Adoniram Judson Warner (January 13, 1834 – August 12, 1910) was a U.S. Representative from Ohio and an officer in the Union Army during the American Civil War.

Biography 
Born in Wales, New York (near Buffalo, New York), Warner moved with his parents to Wisconsin at the age of eleven.  He attended school in Beloit, Wisconsin, and New-York Central College. He was principal of Lewistown (Pennsylvania) Academy, superintendent of the public schools of Mifflin County, Pennsylvania, and principal of Mercer Union School, Pennsylvania from 1856 to 1861.  He was commissioned as captain in the Tenth Pennsylvania Reserves on July 21, 1861, promoted to lieutenant colonel on May 14, 1862 and became colonel on April 25, 1863. He was transferred into the Veteran Reserve Corps in November 1863. On January 13, 1866, President Andrew Johnson nominated Warner for appointment to the grade of brevet brigadier general of volunteers, to rank from March 13, 1865, and the United States Senate confirmed the appointment on March 12, 1866.

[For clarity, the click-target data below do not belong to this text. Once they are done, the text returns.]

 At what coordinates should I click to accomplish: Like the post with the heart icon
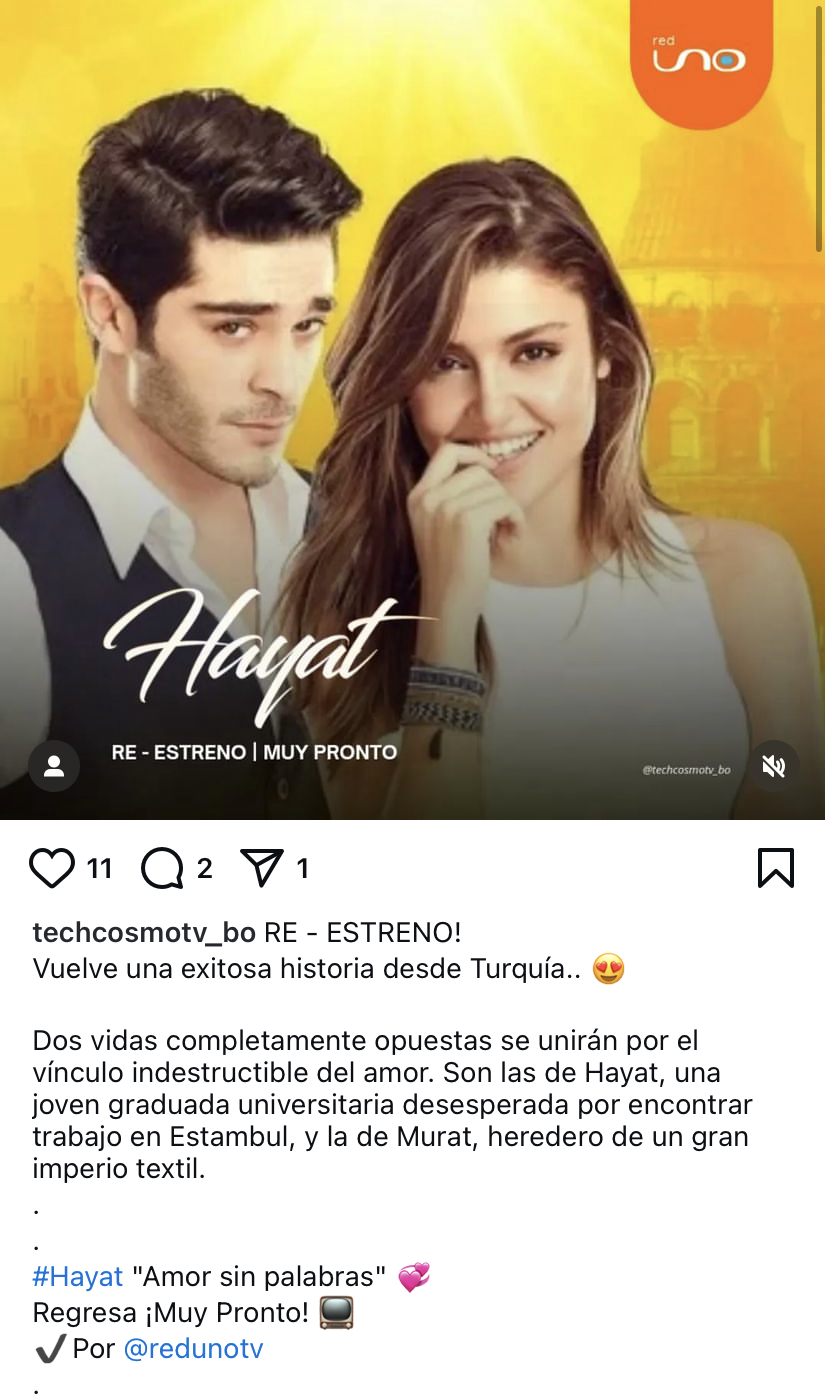click(52, 868)

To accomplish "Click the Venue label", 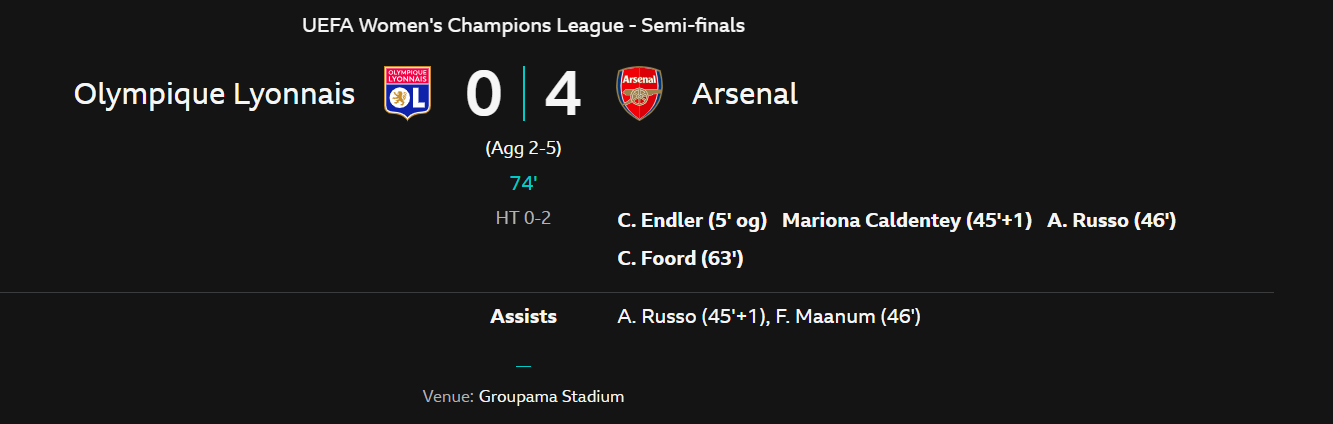I will coord(447,396).
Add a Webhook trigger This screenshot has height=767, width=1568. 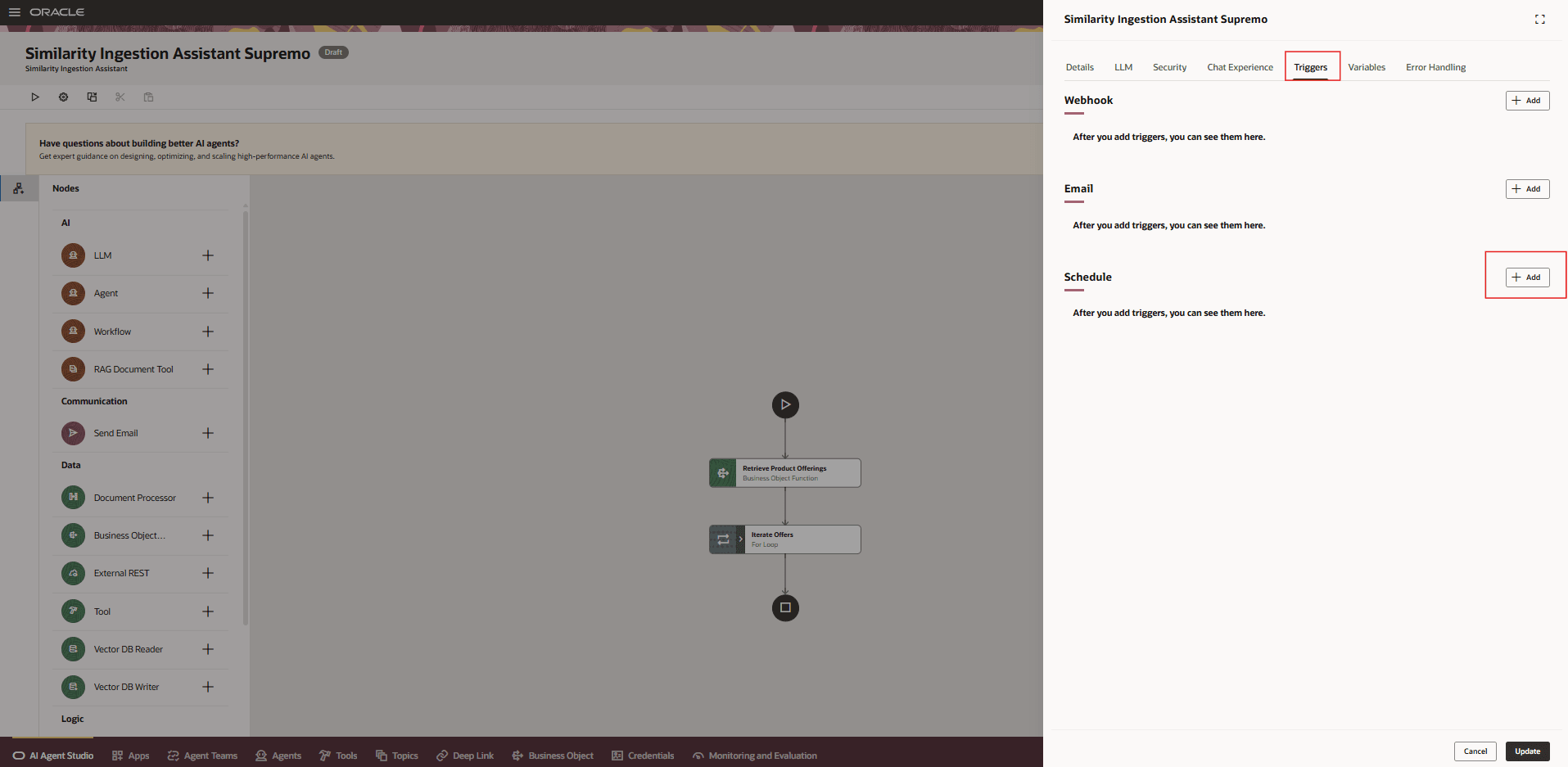tap(1526, 100)
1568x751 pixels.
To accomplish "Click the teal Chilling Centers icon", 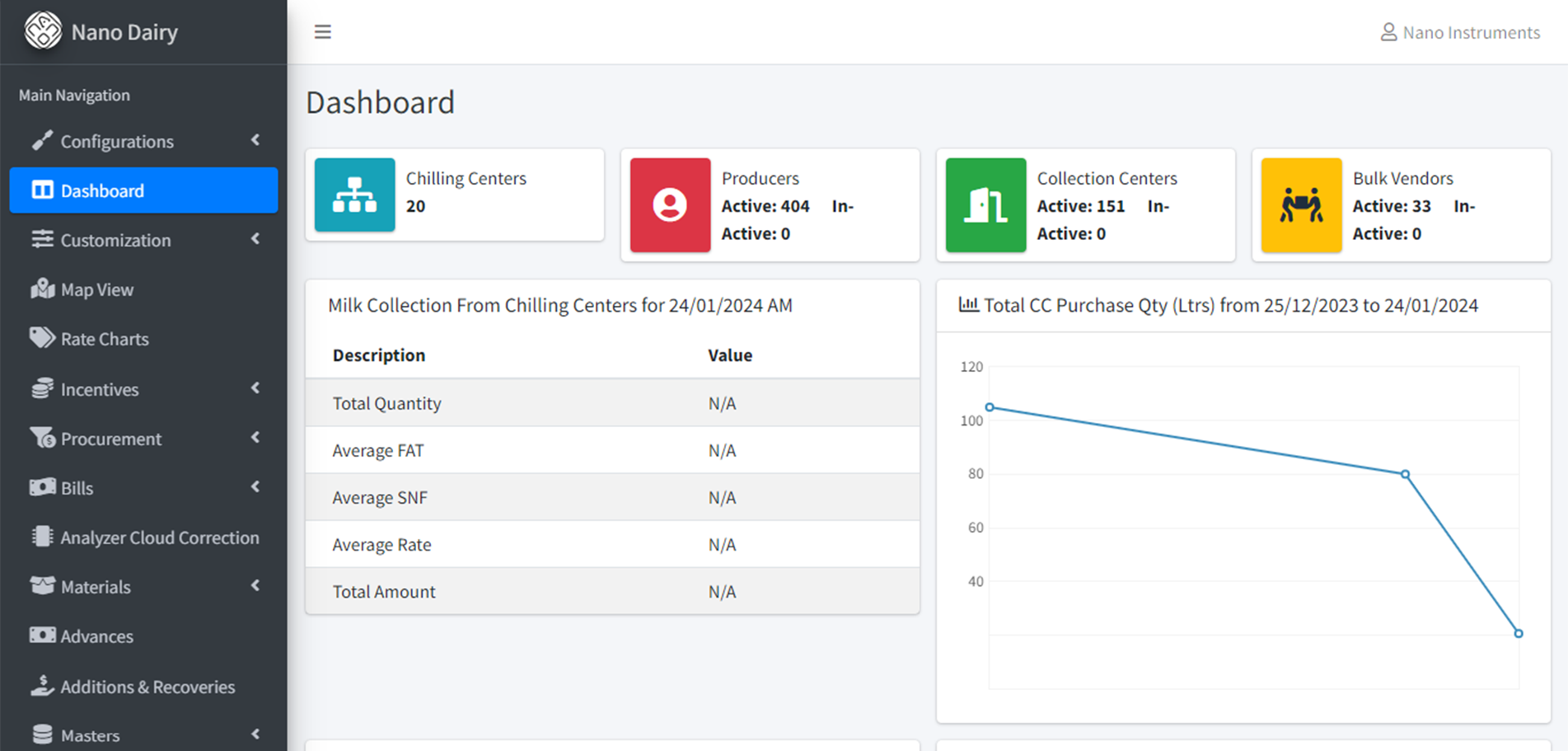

Warner studied law and was admitted to the bar in Indianapolis, Indiana in 1865 but never practiced. At the conclusion of the war, he returned to Pennsylvania, and in 1866 moved to Marietta, Ohio. He engaged in the oil, coal, and railroad businesses.

Warner was elected as a Democrat to the Forty-sixth Congress (March 4, 1879 – March 3, 1881). He was an unsuccessful candidate for reelection in 1880 to the Forty-seventh Congress.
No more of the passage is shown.